### Source data
■ ■ ■ ■

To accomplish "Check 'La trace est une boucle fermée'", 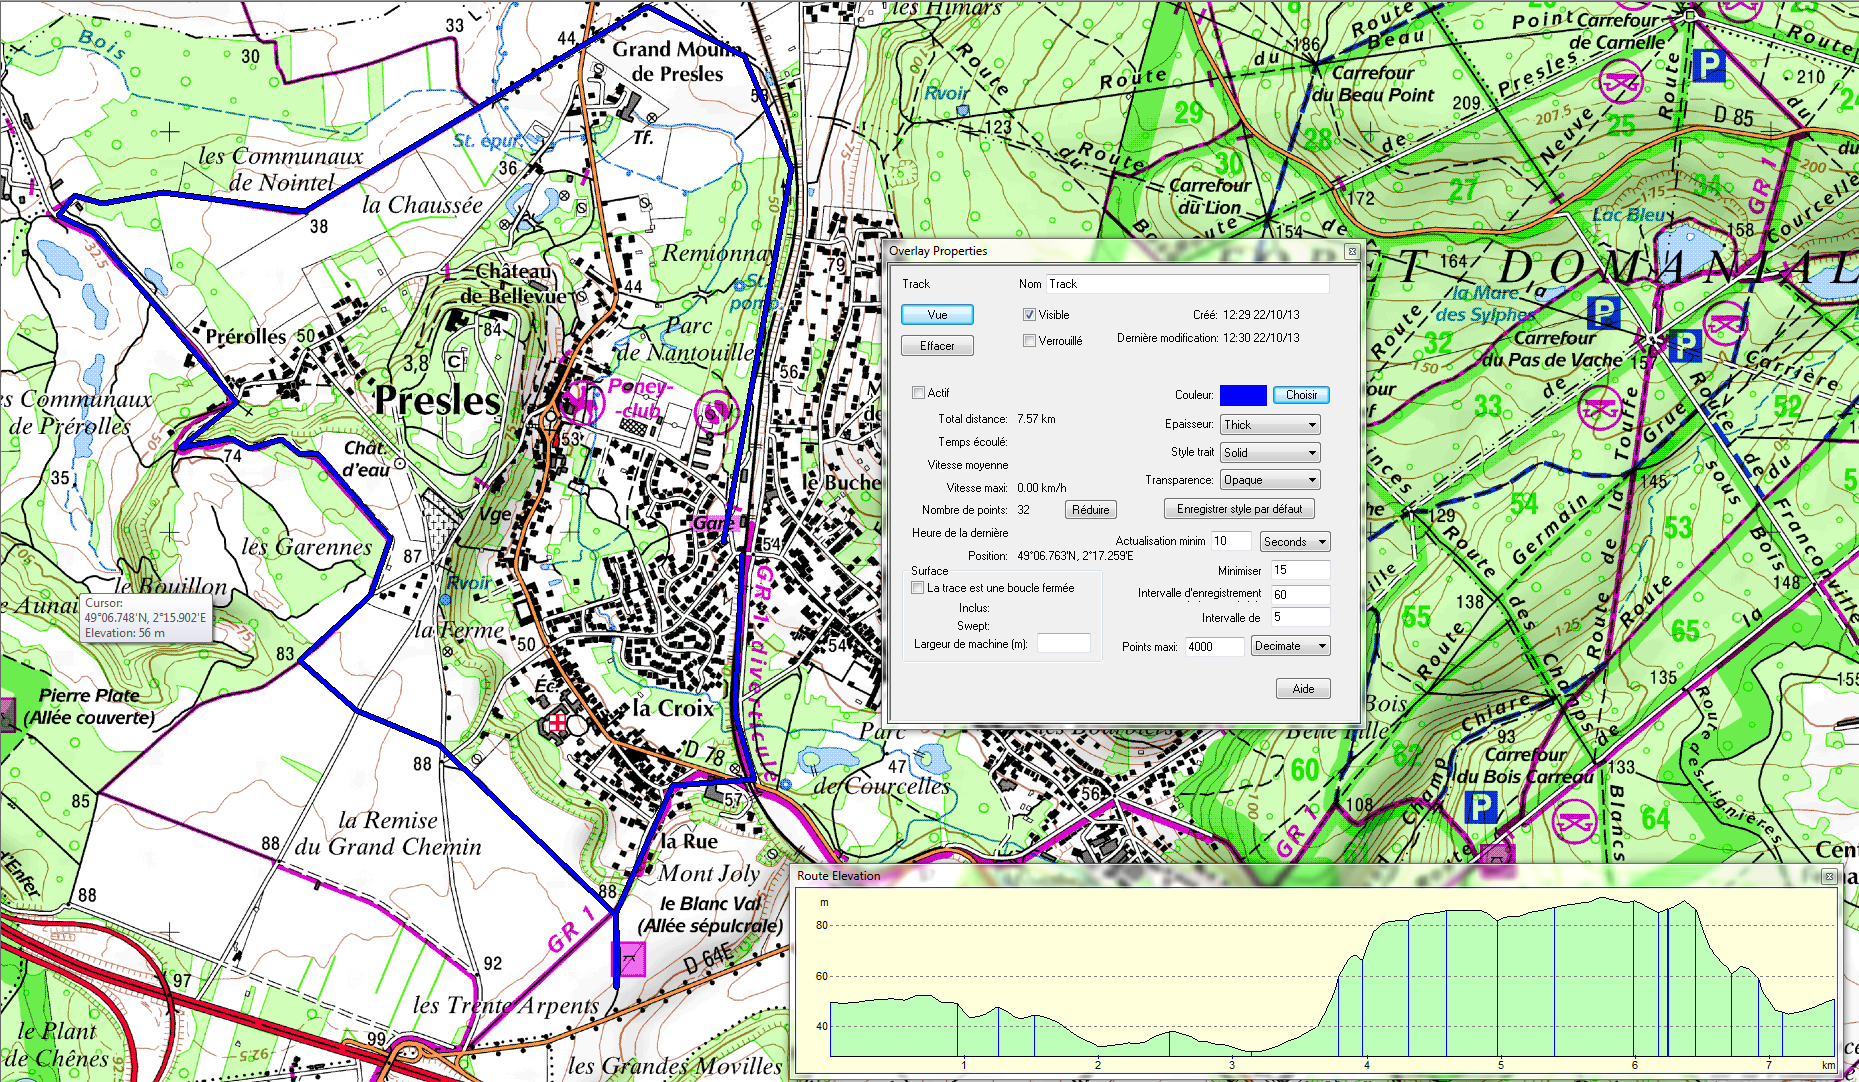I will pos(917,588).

■ ■ ■ ■

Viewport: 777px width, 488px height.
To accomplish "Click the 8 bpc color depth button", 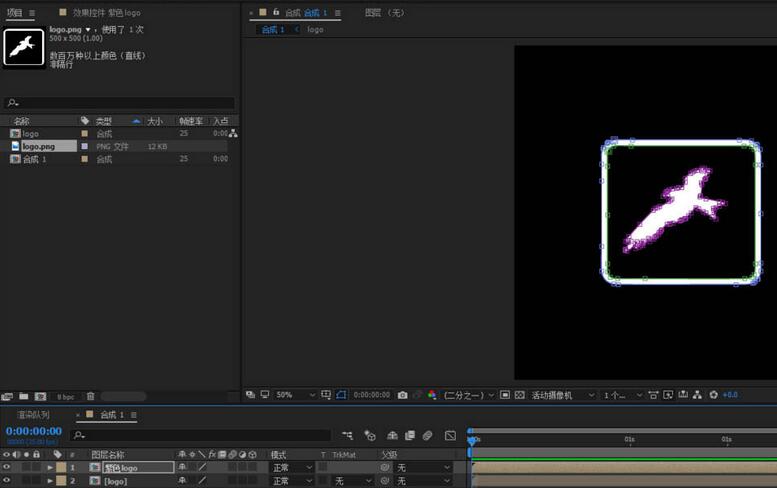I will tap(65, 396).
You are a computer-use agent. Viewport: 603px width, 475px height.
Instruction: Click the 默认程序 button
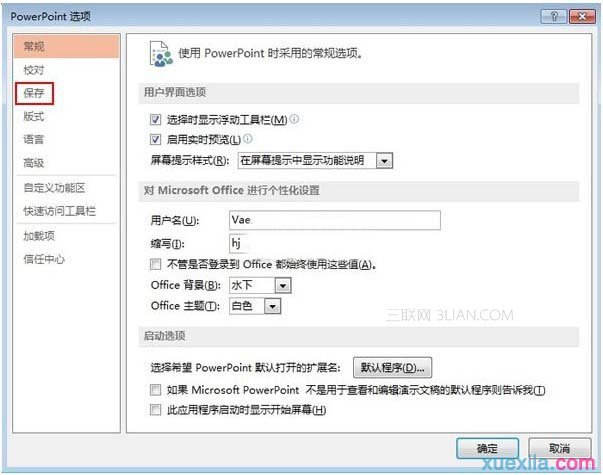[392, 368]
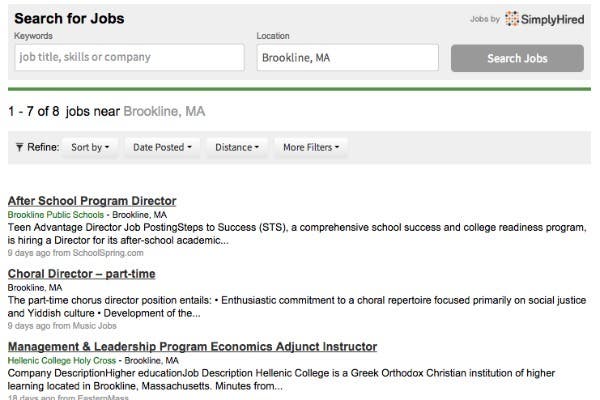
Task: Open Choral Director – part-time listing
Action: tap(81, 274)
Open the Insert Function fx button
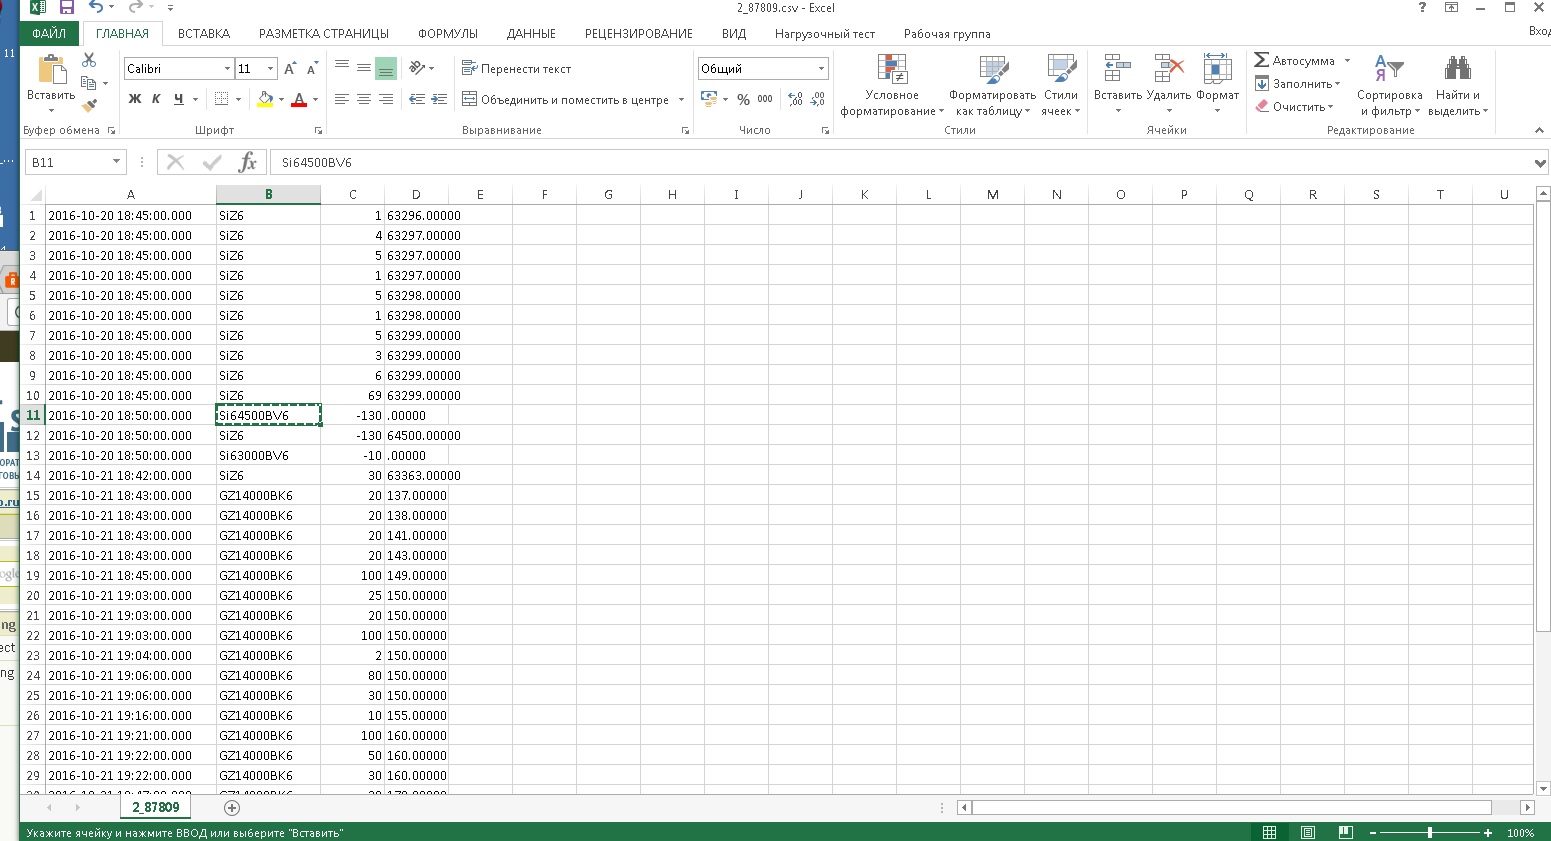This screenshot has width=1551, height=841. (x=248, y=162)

■ ■ ■ ■

### What the exercise asks
Would you filter the records and copy each line that contains the word "Viewport"?

### Answer box
Viewport: 777px width, 488px height.
You are a computer-use agent. Viewport: 603px width, 475px height.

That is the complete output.